We finished hoof trimming and worming the ewe flock this morning! We started last Monday, but had to stop early when Garrett & Rayna arrived to pick up his ewes. Kathy Davidson also came over with BFL ewe lambs for Garrett, they were gorgeous! So it was a welcome interruption from hoof trimming.
This morning we finished off the last four ewes.This is the first time I've had to trim all the hooves myself. Something changed when we built the pole building - or was it when we started supplementing with some nice alfalfa hay? For some reason, the hooves in my flock are growing like wild fire. I used to get by with having them trimmed at shearing - once a year, that was it. But this year they were done at shearing (end of February) and needed it again by mid-May! And they surely needed it again this fall. Maybe it's the fact that we have had plenty of rain this year...
Anyway, the ewes' hooves are trimmed and I decided to worm them while we were at it. We have lots of big round tummies around here. I started thinking maybe that was a sign of worms. I know the FAMACHA test is only for the blood sucking worms, so there could be others in residence even if the mucus membranes are pink. My lambs have never been wormed in their lives and the ewes were only wormed in the lambing jugs, so I thought, what the heck, I'll give them a dose of Prohibit (levamisole) and they should be all set for breeding season this year. It feels so good to know they are done!
I haven't mentioned this to Stan yet, but now we should tip the BFL rams and do their hooves too. Dougal must be at least 175 pounds. We still have 10 ram lambs in residence, but five will go for slaughter this fall, so no need to do their hooves or worm them.
I will keep two polled ram lambs (our still unnamed Ile de France and Socks, a Shetland Mule wether), and three very nice looking horned Shetland ram lambs -- a shaela, fawn and moorit smirslet out of Windswept Boggart (our dearly departed prize winning ram).

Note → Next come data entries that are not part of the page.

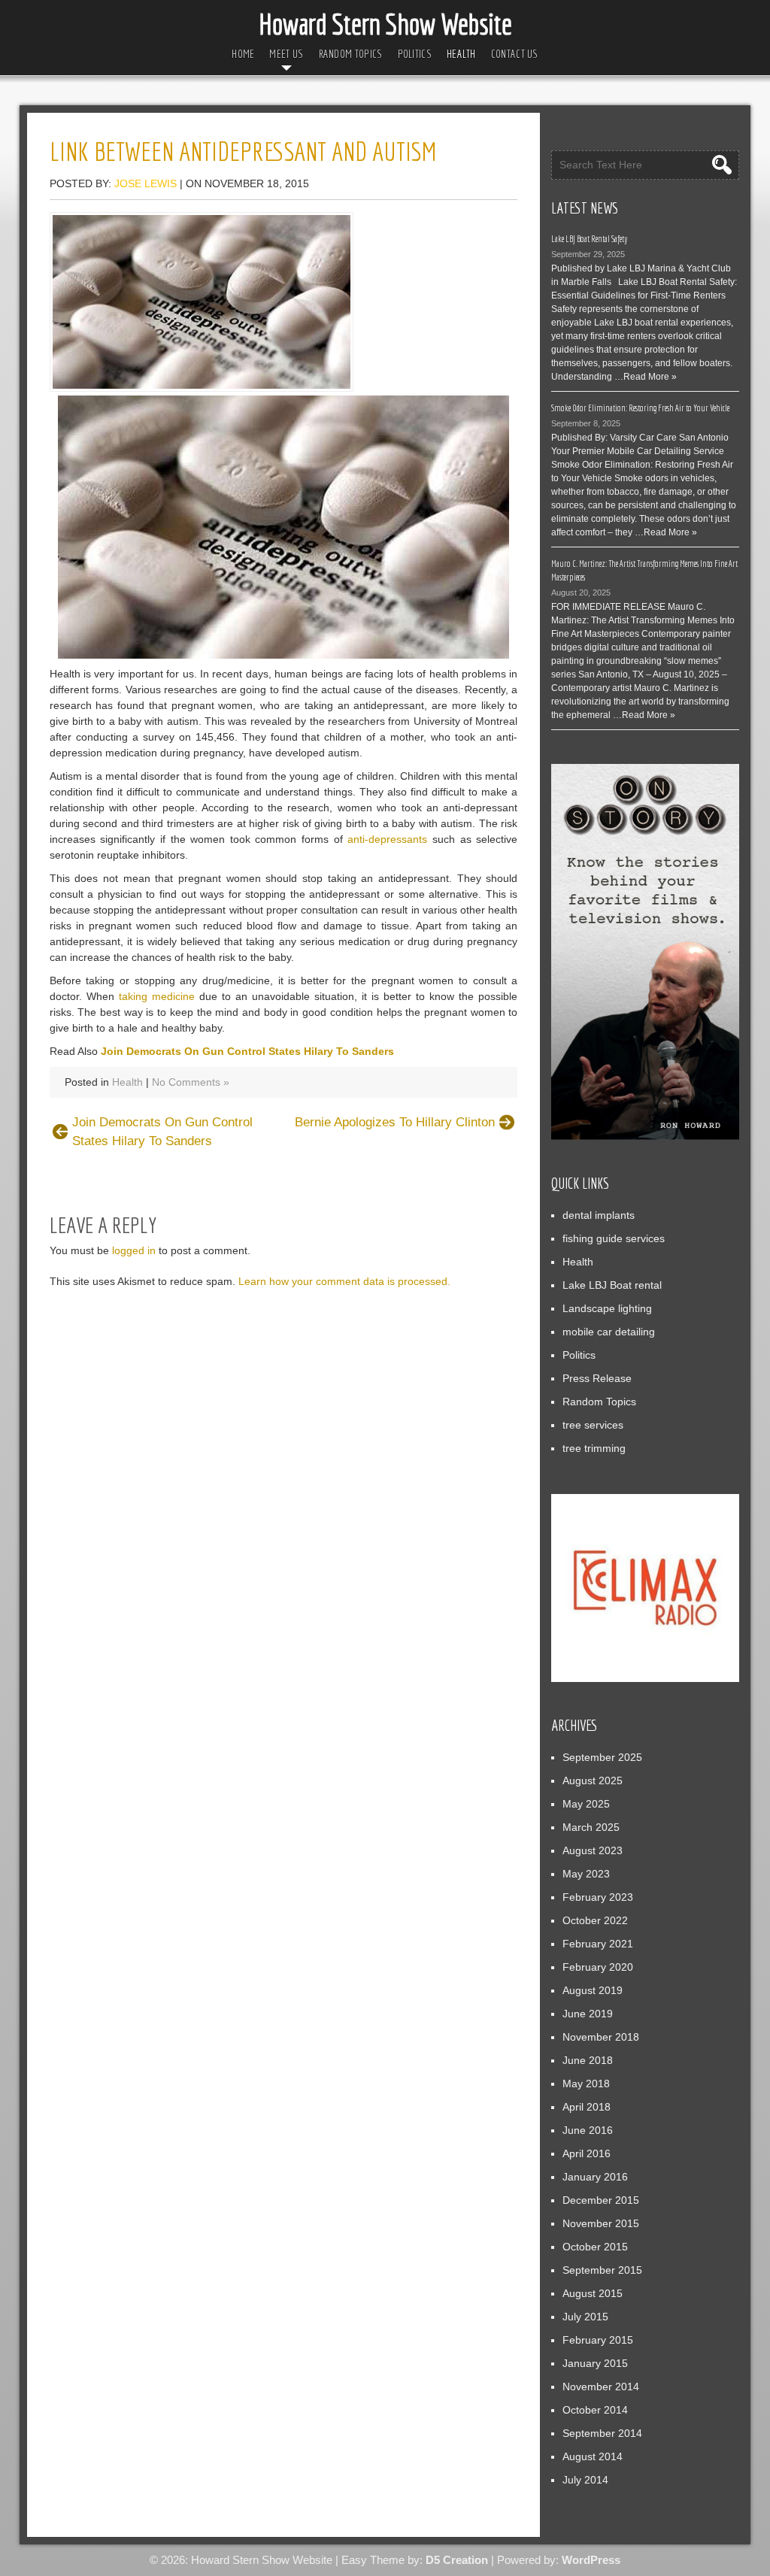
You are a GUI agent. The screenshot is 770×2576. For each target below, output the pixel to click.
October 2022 (595, 1920)
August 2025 (592, 1780)
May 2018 (586, 2083)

They are just too nice to send to slaughter!This decision means I could end up running three ram pens this winter and one ewe pen. I know, that's crazy! But I don't want to breed my ewe lambs, and I don't the little polled boys getting hurt with the horned boys. I may be able to house the little polled guys with the BFL rams. I tried it for a while last week and they seemed to be fine until I saw Dougal pummel the Ile de France against a fence. We'll just have to wait and see how things go this winter.

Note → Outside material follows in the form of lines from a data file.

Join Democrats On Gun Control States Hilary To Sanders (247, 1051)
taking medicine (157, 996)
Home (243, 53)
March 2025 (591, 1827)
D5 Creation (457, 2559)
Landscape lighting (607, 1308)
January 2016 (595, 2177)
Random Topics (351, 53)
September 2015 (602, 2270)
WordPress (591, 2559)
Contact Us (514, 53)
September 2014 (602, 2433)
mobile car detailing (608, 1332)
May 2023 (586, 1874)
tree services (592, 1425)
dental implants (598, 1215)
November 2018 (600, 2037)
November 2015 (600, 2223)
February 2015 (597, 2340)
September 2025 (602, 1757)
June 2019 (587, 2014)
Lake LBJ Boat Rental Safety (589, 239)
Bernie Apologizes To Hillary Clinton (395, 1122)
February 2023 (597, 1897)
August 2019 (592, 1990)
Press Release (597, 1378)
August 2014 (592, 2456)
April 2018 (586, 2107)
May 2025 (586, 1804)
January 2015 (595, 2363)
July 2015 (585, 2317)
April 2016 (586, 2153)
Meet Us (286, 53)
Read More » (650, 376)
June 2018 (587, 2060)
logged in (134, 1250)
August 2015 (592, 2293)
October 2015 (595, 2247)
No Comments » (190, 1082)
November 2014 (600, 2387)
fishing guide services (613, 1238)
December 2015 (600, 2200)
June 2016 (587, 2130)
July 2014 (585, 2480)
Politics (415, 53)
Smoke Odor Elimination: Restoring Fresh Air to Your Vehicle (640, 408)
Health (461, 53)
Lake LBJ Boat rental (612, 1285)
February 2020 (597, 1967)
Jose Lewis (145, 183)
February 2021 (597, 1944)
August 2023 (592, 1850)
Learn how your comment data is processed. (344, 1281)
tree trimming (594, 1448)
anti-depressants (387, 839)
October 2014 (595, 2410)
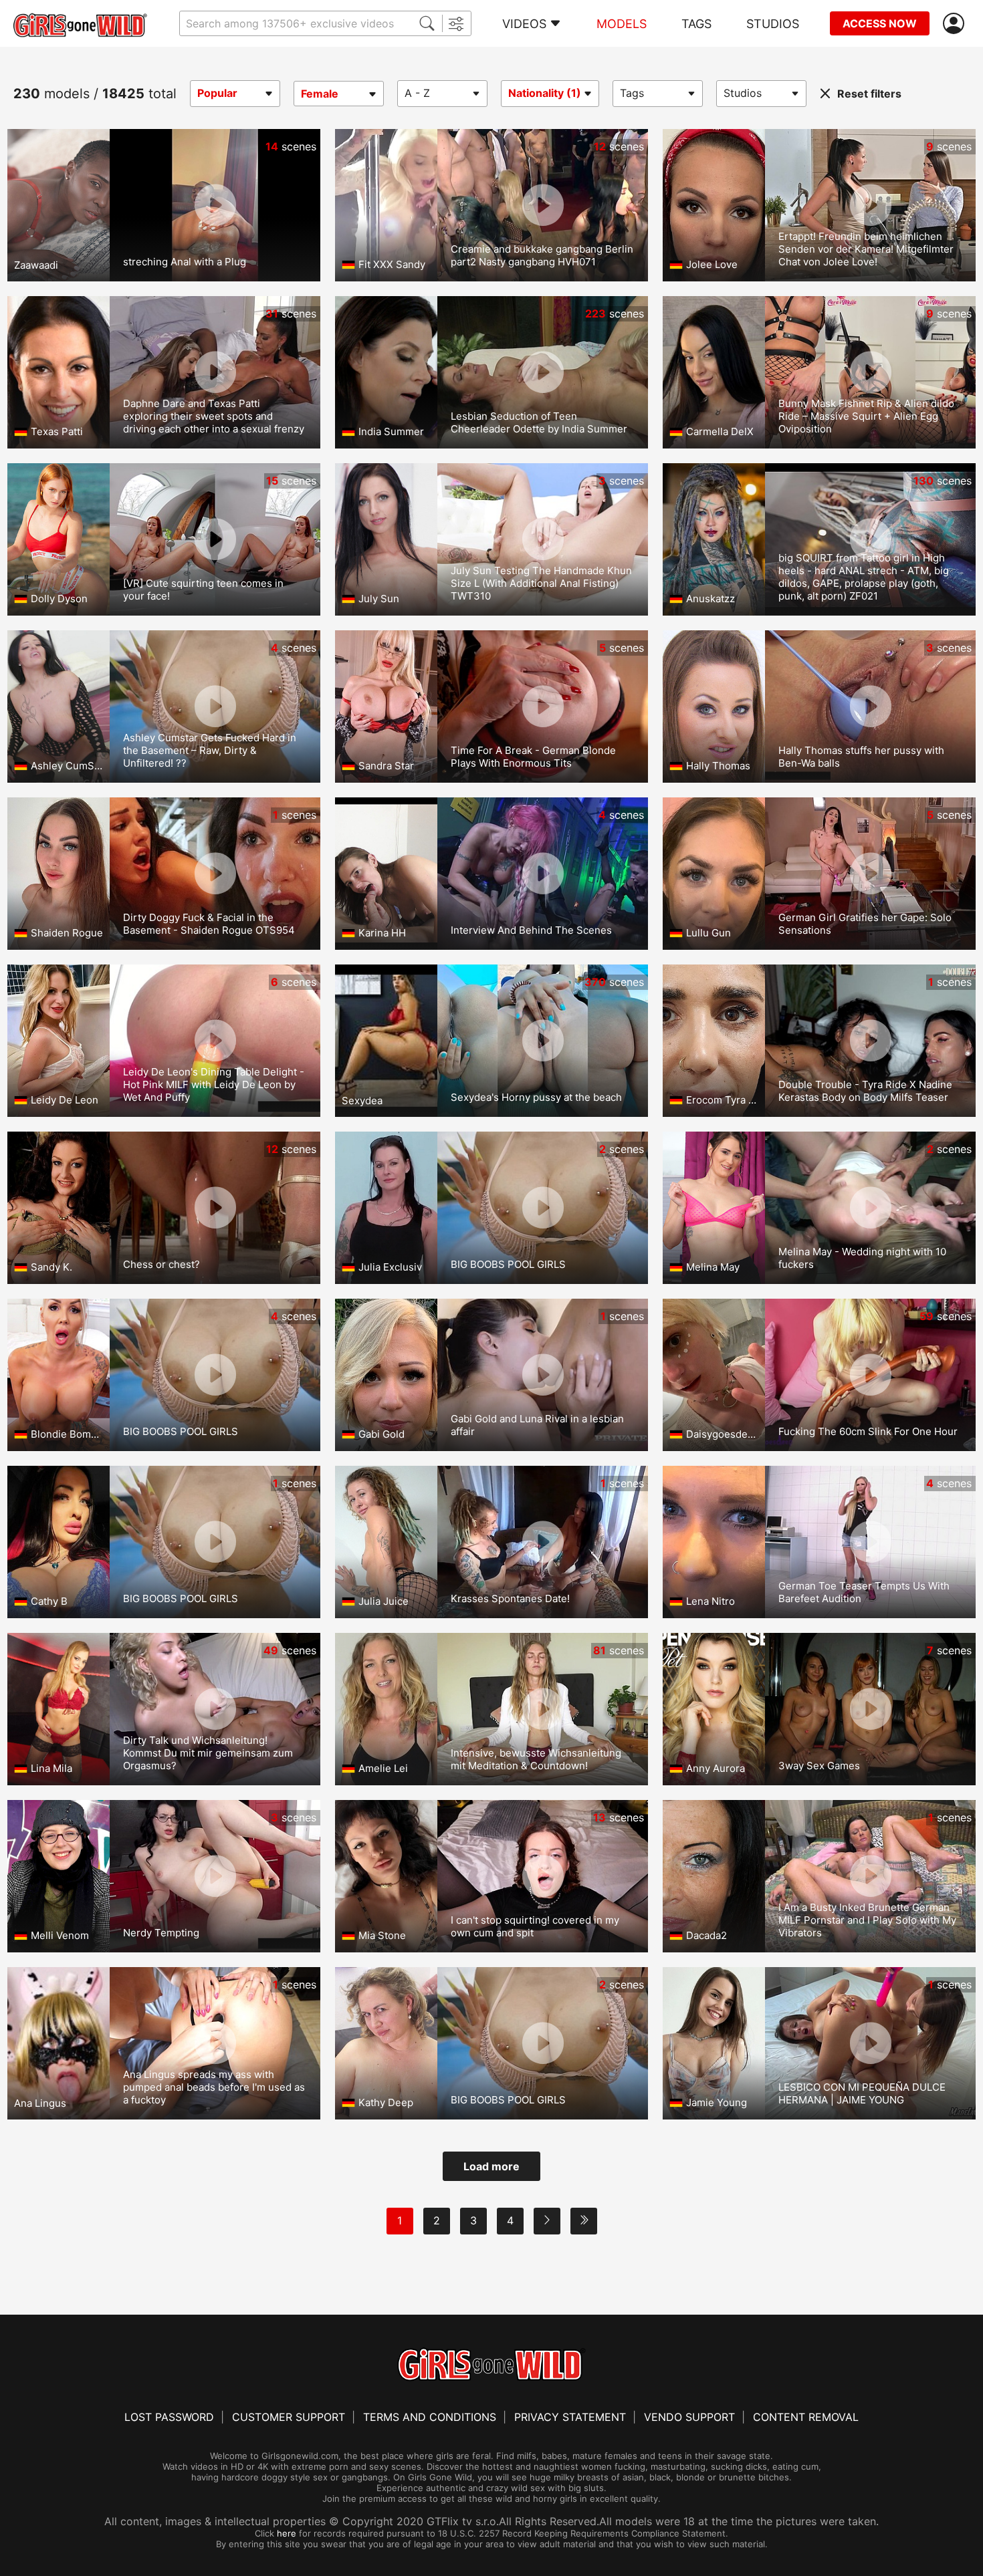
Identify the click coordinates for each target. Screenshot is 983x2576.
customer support (288, 2417)
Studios (772, 24)
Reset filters (869, 93)
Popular (217, 93)
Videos (524, 24)
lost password (169, 2417)
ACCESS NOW (880, 23)
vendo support (689, 2417)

In the meantime, if anyone needs a horned Shetland ram lamb, let me know. I would be happy to get creative with ways to move them out or loan them out. :-)
I also finished shearing Cora a couple days ago. She went into the rise after her bout with mastitis in late July. I rooed a lot of her neck/chest wool, but then I had to get out the handshears to complete the job. Unfortunately, she got tired of it and walked off to graze when I was this far along...
She looked like that for a couple weeks until I seized the opportunity to finish her up last Thursday morning. I think she looks great now. And the fleece that I got from her is really nice. I've decided to retain her (and her 9-year-old dam with a micron of 25) after all. She's got one good side to her bag. If I have to bottle feed a twin next spring, I can do it.